TASK PROMPT: Locate each line in the material below that contains the string "Click" and copy it out. Case counts.

Material on locating items on screens:
****

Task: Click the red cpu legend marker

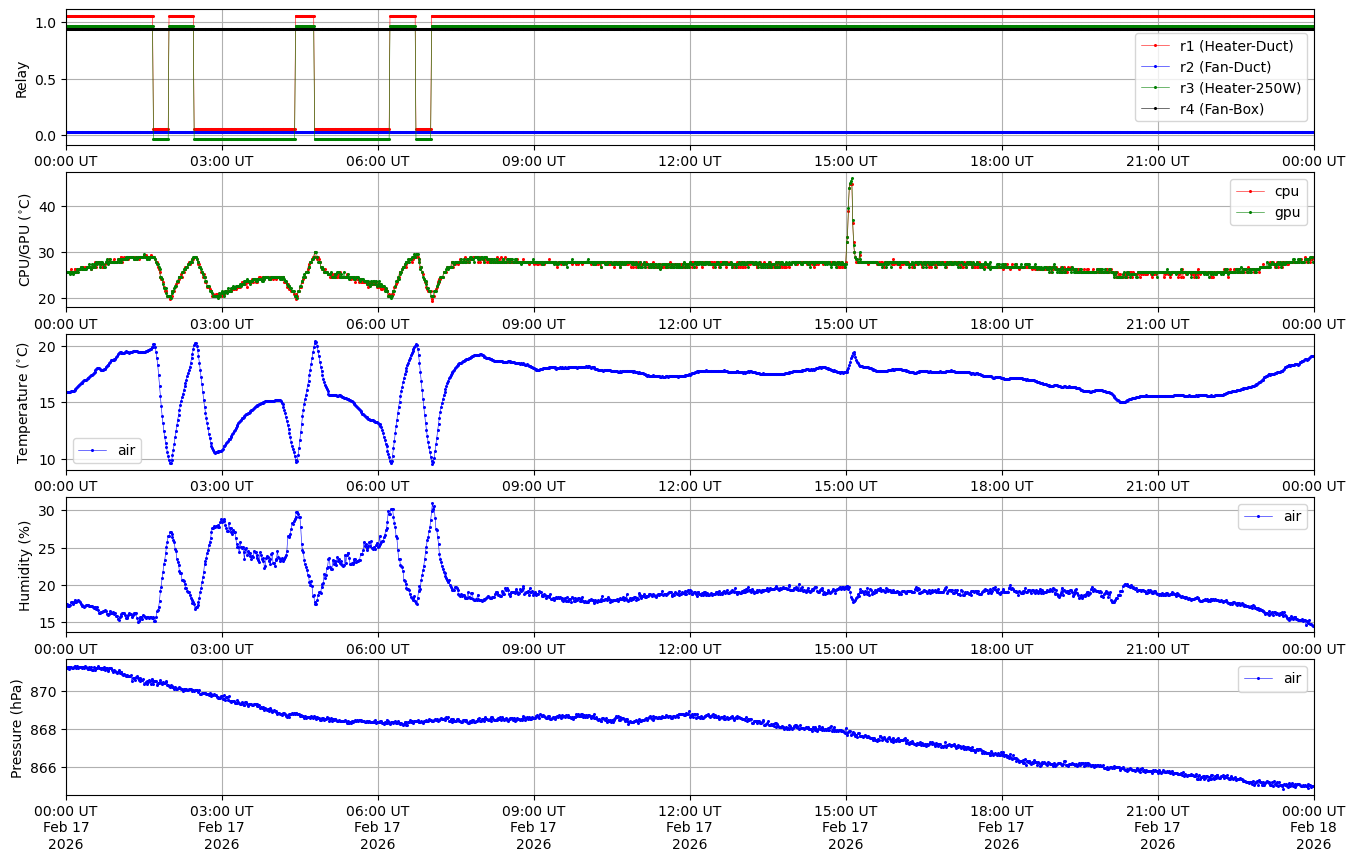Action: (1252, 191)
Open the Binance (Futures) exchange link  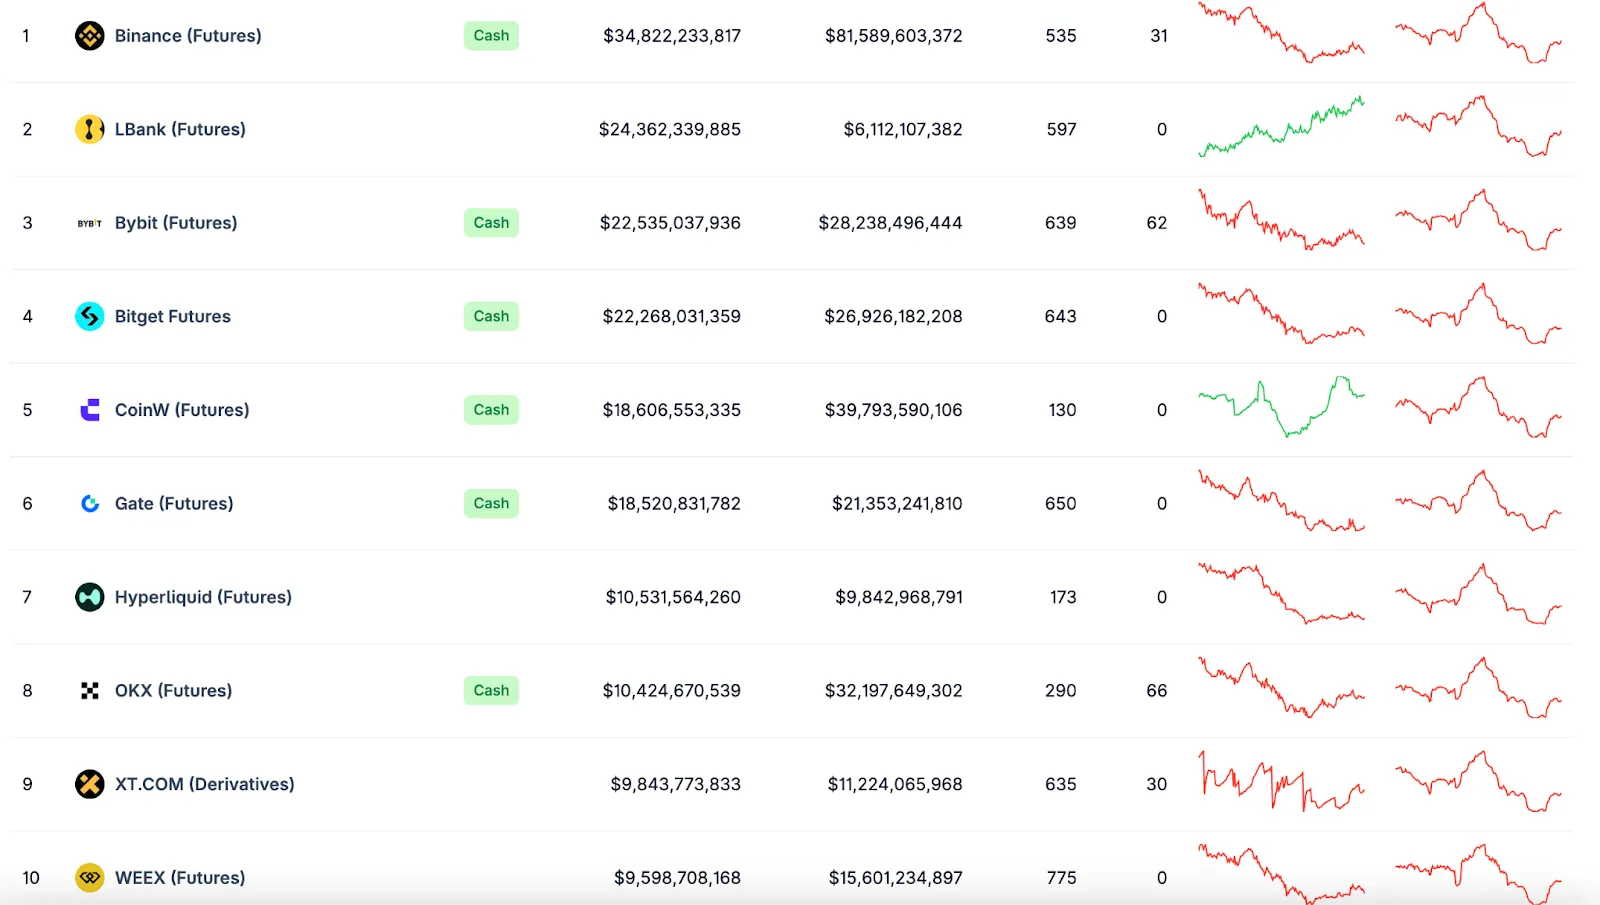[x=188, y=36]
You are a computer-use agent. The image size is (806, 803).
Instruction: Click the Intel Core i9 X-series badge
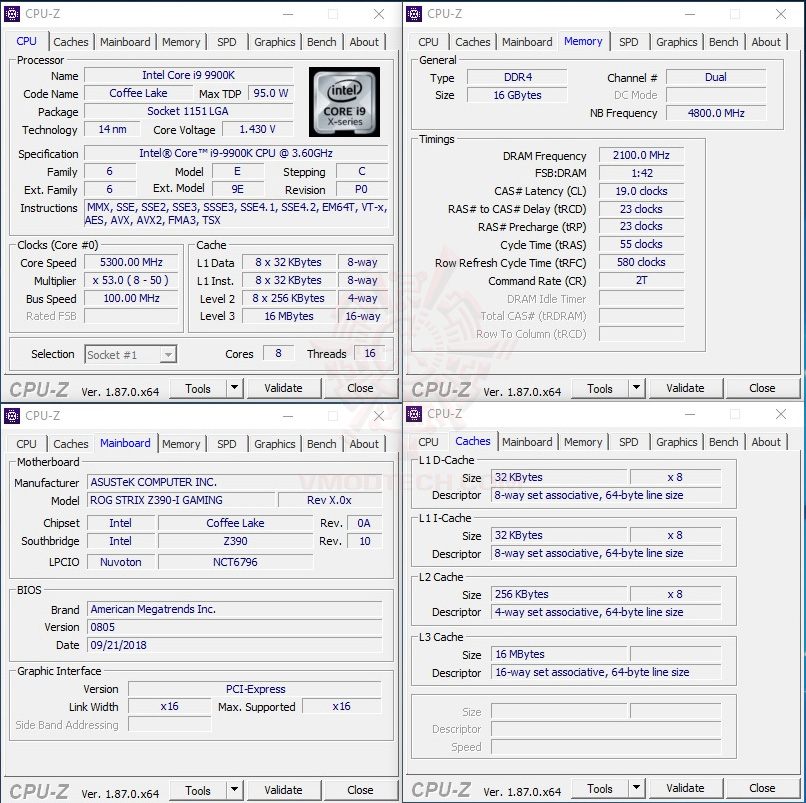coord(344,103)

****

EXERCISE SOLUTION:
Task: Click the red cpu legend marker
Instruction: Click the Intel Core i9 X-series badge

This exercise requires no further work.